The process was started in 2003 to monitor the trade in so- called “blood diamonds” that funds conflicts. In 2009, restrictions were placed on the export of gems from the Marange field, which is near Zimbabwe’s border with Mozambique, after a review mission found human-rights violations and smuggling at the site. In 2008, more than 200 people were killed when Zimbabwean security forces took over the concessions, according to a report by New York-based advocacy group Human Rights Watch.
Zimbabwe was the world’s ninth-largest producer of diamonds in 2009, producing $20.4 million from 1 billion carats, according to the most recent data from the Kimberley Process website. Production from the Marange diamond fields is about 1 million carats a month, Chaim Evan-Zohar, president of industry consultant Tacy Ltd., said in February, citing government information.
The fields are run by Mbada Mines (Private) Ltd. and Canadile Miners (Private) Ltd. in ventures with the state-owned Zimbabwe Mining Development Corp. The southern African nation will choose a company to further survey the Marange area for diamonds and other minerals “anytime now,” Mpofu said.
On March 19, Kimberley Process Chairman Mathieu Yamba said Zimbabwe could begin shipping gems from Marange “with immediate effect.” The decision was questioned by other members including Canada, the U.K., and the U.S., who called for a consensus agreement before shipments resumed.
Those countries are politicizing the Kimberley Process, said Mpofu, referring to U.S. and European Union sanctions against Zimbabwe President Robert Mugabe and senior members of his political party.
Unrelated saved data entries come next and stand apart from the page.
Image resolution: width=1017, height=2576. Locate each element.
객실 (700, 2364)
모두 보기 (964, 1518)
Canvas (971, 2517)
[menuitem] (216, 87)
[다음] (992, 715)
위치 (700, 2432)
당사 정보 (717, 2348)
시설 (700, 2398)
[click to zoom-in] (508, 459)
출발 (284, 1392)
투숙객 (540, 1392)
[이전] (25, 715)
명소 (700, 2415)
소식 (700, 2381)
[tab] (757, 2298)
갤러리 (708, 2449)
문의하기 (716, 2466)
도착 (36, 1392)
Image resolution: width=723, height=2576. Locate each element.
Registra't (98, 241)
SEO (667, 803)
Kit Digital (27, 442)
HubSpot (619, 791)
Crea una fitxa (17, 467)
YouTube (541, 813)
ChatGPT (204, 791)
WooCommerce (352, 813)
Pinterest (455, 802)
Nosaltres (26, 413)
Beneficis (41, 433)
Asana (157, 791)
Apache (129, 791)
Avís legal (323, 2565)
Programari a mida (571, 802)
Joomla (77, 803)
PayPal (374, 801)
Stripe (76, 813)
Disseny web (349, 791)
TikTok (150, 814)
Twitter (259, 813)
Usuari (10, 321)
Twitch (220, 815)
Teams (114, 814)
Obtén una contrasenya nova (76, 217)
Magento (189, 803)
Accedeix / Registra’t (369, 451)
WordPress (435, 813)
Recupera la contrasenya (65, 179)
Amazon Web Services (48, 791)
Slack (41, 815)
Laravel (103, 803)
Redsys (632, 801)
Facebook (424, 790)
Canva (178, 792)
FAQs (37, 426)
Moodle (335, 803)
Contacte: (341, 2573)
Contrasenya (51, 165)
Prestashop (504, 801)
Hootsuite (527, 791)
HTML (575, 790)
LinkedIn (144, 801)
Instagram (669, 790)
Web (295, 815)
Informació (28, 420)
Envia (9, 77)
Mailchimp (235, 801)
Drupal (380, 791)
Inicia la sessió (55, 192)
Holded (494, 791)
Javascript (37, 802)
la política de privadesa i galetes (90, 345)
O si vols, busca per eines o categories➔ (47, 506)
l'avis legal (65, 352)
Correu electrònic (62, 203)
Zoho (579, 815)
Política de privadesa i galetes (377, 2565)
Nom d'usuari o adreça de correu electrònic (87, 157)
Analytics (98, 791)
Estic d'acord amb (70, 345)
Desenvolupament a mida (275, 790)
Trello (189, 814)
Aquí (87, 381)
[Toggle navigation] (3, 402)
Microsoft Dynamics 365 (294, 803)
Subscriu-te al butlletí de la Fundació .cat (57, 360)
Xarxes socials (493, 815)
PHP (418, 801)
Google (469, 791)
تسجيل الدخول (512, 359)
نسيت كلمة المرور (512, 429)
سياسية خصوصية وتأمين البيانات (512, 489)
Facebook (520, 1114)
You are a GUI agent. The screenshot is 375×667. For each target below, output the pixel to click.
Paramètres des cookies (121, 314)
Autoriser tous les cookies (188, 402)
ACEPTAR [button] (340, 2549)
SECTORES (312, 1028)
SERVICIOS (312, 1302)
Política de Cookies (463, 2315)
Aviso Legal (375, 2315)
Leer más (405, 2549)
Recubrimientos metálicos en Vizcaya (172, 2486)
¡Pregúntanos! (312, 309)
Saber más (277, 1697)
“This isn’t about the U.S. versus Zimbabwe, this isn’t about any other country versus Zimbabwe,” said Daniel Baer, the U.S. deputy assistant secretary for democracy, human rights and labor. “This is about a problem that was assessed and trying to figure out a way to move forward so that progress can continue,” he said in an interview in Kinshasa.
Points of Conflict
Who should monitor Marange’s exports and how it should be done remain the main points of conflict, Eli Izhakoff, chairman of the World Diamond Council, said in an interview in Kinshasa, adding that he hopes exports can continue.
Other African producers have been “rallying around Zimbabwe,” said Don Hubert, an independent analyst and professor of public and international relations at the University of Ottawa who attended the meetings with Partnership Africa Canada, one of the body’s civil-society overseers.
“But it seems ludicrous to me that there wouldn’t be at least some kind of monitoring, we have it in every other case in the process where we know there are flagrant problems.”